The No.1 Website for Pro Audio
 Search This Thread  Search This Forum  Search Reviews  Search Gear Database  Search Gear for sale  Search Gearslutz Go Advanced
When can you decline business? DAW Software
Old 21st December 2010
  #1
Gear Maniac
 
db0007's Avatar
 

When can you decline business?

So I have this up and coming emcee from NY Ive been doing alot of tracking and mixing for. He's dope! But at the same time he's really young.

So today he hits me up to do a last minute real quick mix/mast (mixtape material) and send it back to him. So his vocals are 128 mp3 the instrumental is compressed to hell also 128 mp3 and the singer for the hook I have, go figure, 24bit individual wavs.

I know its gonna sound like **** so I tell him I need his wavs, untouched, from the studio he's currently at. This engineer supposedly tells him that mp3 is the way to go. I'm like "dude if your at the studio just have him send the wavs." SO I guess he bickers with the engineer then comes back like "it doesnt have to sound pro quality, good enough is ok.

Ummmm Help?

Its almost not even worth me powering on my gear for this.
Old 21st December 2010
  #2
Lives for gear
I wouldn't touch it, if he doesn't care about quality he needs to find someone else to do the mixes.
Old 21st December 2010
  #3
Lives for gear
 
CRACKPIPE's Avatar
 

It's true, it is good enough. Peoples standards have gone way down.

I tell people the same thing but at the end of the day I can make an mp3 sound good. Just do your best and if you don't think it's up to par, tell them to take your name off it. (if it's even on there)

You could tell people in advance you have a no mp3 policy. Chances are they ripped it from the web anyway.
Old 21st December 2010
  #4
Gear Maniac
 
db0007's Avatar
 

The ripping beats from the web is one thing, the vocals, if recorded well are going to shine through and most people may even realize, "hey thats so and so's beat". The fact I understand Hip Hop as in Mixtape quality vs. Album quality I understand. But even then there "SHOULD" be a fine line. Usually I would just do it but this is the FIRST time Ive ever received vocals @ 128! At least there is some substance at 192. His whole stereo vocal track is less than a MB.
SMFH
Old 21st December 2010
  #5
Lives for gear
 
CRACKPIPE's Avatar
 

Quote:
Originally Posted by db0007 View Post
The ripping beats from the web is one thing, the vocals, if recorded well are going to shine through and most people may even realize, "hey thats so and so's beat". The fact I understand Hip Hop as in Mixtape quality vs. Album quality I understand. But even then there "SHOULD" be a fine line. Usually I would just do it but this is the FIRST time Ive ever received vocals @ 128! At least there is some substance at 192. His whole stereo vocal track is less than a MB.
SMFH
I know, it's pathetic and I feel your pain. Unfortunately I'm not in a position to turn down work right now. I just tell them to send me the whole pro tools session so I don't have to worry about it.
Old 22nd December 2010
  #6
Lives for gear
You can advise people all you want, but at the end of the day if they want something you think isn't going to be great quality, then they want it. But consider this: who are you to tell them it won't be good enough for them? It's their project, not yours. If they will be fine with so-so quality, then that's a judgment call that only they can make.
Old 22nd December 2010
  #7
Lives for gear
 
Ken Lewis's Avatar
if you've warned them about the possible outcome of the mix due to the low quality source material they are sending, and they still want you to move forward, then you've done your due diligence, now get to work and earn that money!!!!

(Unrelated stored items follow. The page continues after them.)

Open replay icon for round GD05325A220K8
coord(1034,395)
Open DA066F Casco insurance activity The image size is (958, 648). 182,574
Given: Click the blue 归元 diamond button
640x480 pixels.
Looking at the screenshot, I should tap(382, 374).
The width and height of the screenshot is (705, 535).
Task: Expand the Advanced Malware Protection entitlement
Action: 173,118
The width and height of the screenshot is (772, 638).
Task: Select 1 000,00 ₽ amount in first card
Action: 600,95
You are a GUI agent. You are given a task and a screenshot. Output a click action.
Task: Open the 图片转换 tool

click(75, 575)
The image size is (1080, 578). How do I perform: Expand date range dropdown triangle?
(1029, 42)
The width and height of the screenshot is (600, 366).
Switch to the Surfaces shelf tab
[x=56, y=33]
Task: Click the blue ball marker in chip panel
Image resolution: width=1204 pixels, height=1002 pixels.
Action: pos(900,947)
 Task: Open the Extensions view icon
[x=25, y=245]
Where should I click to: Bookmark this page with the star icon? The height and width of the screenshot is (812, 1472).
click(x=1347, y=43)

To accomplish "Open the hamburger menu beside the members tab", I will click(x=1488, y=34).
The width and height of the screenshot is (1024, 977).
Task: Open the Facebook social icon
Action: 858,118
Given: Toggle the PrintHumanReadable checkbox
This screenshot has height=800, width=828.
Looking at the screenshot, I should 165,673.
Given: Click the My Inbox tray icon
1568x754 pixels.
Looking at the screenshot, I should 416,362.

Seriously, unless you think your career is going to rise or fall on this credit then who cares? do your best work, let the chips fall.

One rule of thumb to consider. When you turn down a gig, someone else gets it, and quite possibly all of the other gigs that client needs done from that point on.
Old 22nd December 2010
  #8
Gear Maniac
Why would an engineer with the mix in front of him arrange to send another engineer an mp3 instrumental through an artist?

The artist has probably (hopefully) been told mp3 is the way to go for mass-distribution of the finished product, otherwise...

The other engineer could be sabotaging this track to become the go-to guy later...

Maybe it's a non-exclusive licensed track from an online producer and mp3 is all they could download for now?

Or... just maybe there really is no other "engineer" prompting him and the artist is just embarrassed to admit he only has an low-quality mp3 instrumental to mix with.

Strange situation
Old 22nd December 2010
  #9
Lives for gear
 
HoPMiX's Avatar
Im with ken. Get the money. but if the engineer thinks mp3 is the way to go then ask for 320.
Old 22nd December 2010
  #10
Lives for gear
 

When can you decline business?

I generally only turn down work if it's for too low of a rate to be worth it, mostly for the reasons Ken listed. If they want me to mix Mp3's so be it!
Old 23rd December 2010
  #11
Lives for gear
 
Ken Lewis's Avatar
Quote:
Originally Posted by Studio507 View Post
I generally only turn down work if it's for too low of a rate to be worth it, mostly for the reasons Ken listed. If they want me to mix Mp3's so be it!
as far as "too low a rate" goes. I think its important to know what you are worth and to know what your absolute bottom line is before you get into any rate negotiation. If you dont know what your bottom line is, then you'll resent and regret having taken the gig later.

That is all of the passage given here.